Switzerland should keep sending rejected Tamil asylum seekers back to Sri Lanka, the House of Representatives decided on Thursday.

This content was published on May 28, 2009 - 15:27

The House agreed with the Senate, which voted on the issue earlier this week. Both have followed the view of Justice Minister Eveline Widmer-Schlumpf that halting repatriation would send the wrong signal.

The 26-year conflict between the Sri Lankan government and the Tamil Tigers rebel group seeking independence for the north came to an end earlier this month.

Switzerland, which already has a large Tamil community, is expecting more refugees. According to Widmer-Schlumpf, by mid-May there had already been 662 new asylum requests.

The minister said that all cases were considered carefully by the migration authorities.

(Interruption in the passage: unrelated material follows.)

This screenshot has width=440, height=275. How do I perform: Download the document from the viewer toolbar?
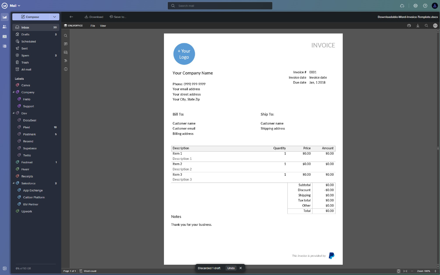pos(418,25)
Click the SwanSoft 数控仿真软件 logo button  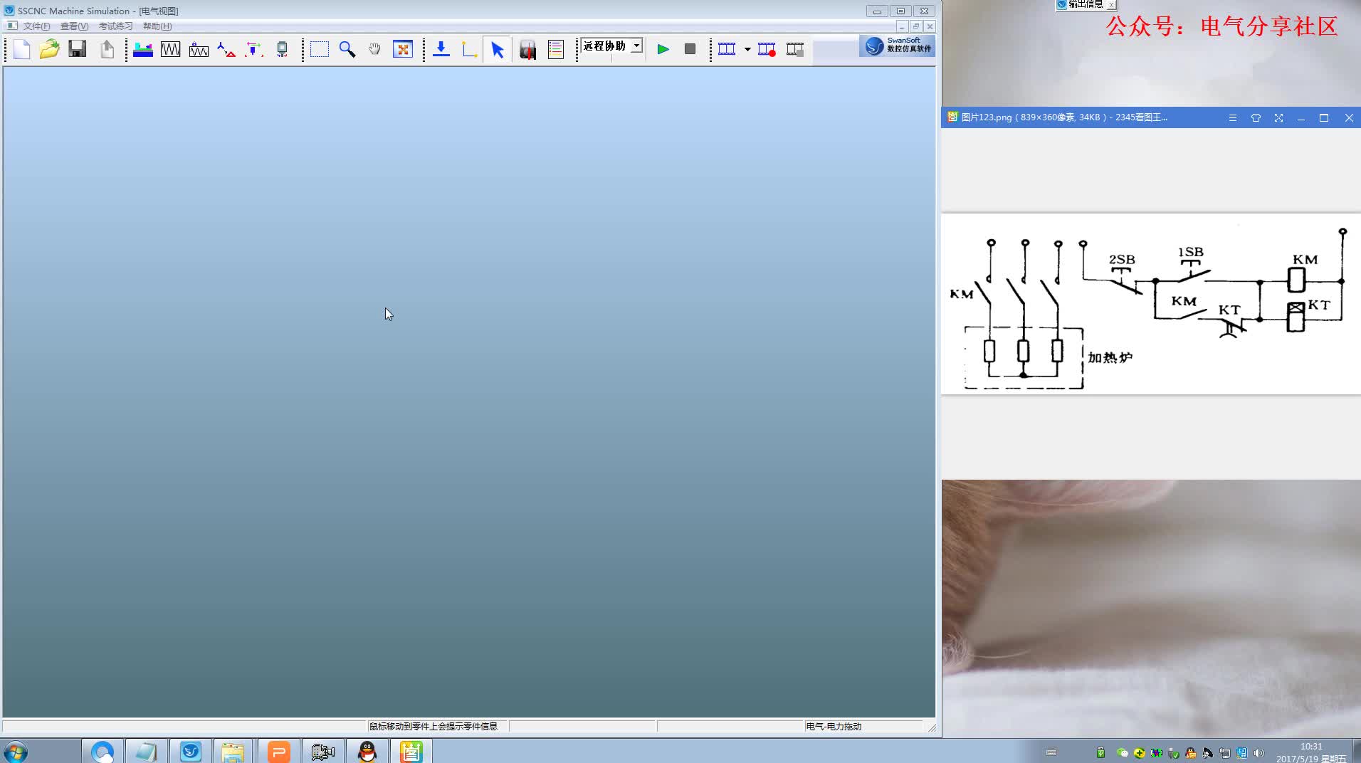[897, 46]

So far one quarter of applicants had not fulfilled the criteria for acceptance. But she said no one would be repatriated to the troubled northern and eastern areas.

The foreign affairs committees of both chambers of parliament had come out in favour of halting repatriation. Hans-Jürg Fehr, chairman of the House's foreign affairs committee, said that although the civil war was over, any Tamil who was sent back risked being the target of revenge attacks and even assassination.

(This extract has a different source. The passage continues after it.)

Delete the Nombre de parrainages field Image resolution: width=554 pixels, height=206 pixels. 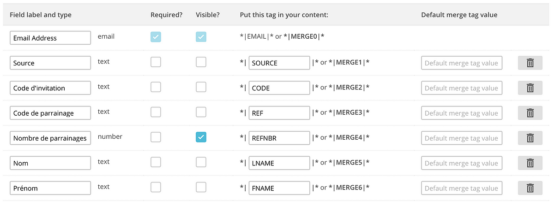pos(530,138)
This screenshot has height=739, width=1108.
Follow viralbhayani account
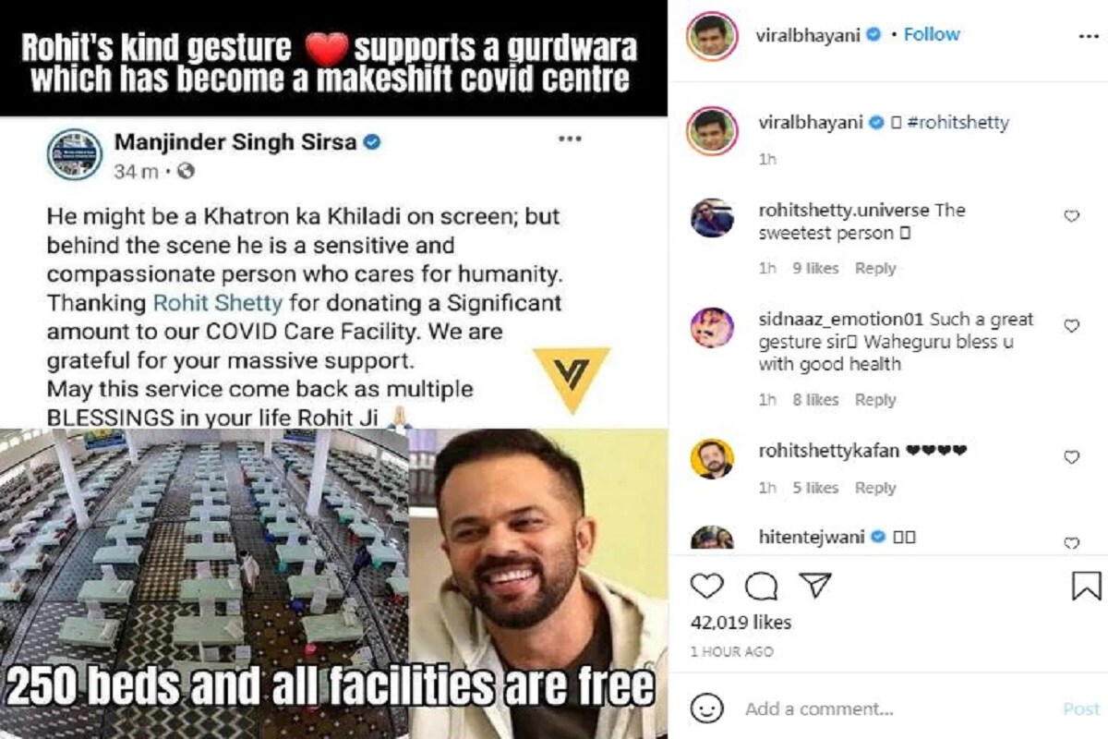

A number of international humanitarian organisations, including the Geneva-based International Committee of the Red Cross, have called on the Sri Lankan authorities to grant them full access to Tamils displaced from their homes by the fighting and now living in government-controlled camps.

However, a motion by European countries demanding that Sri Lanka investigate reports of human rights abuses committed by government forces was defeated at the UN Human Rights Council meeting in Geneva on Wednesday.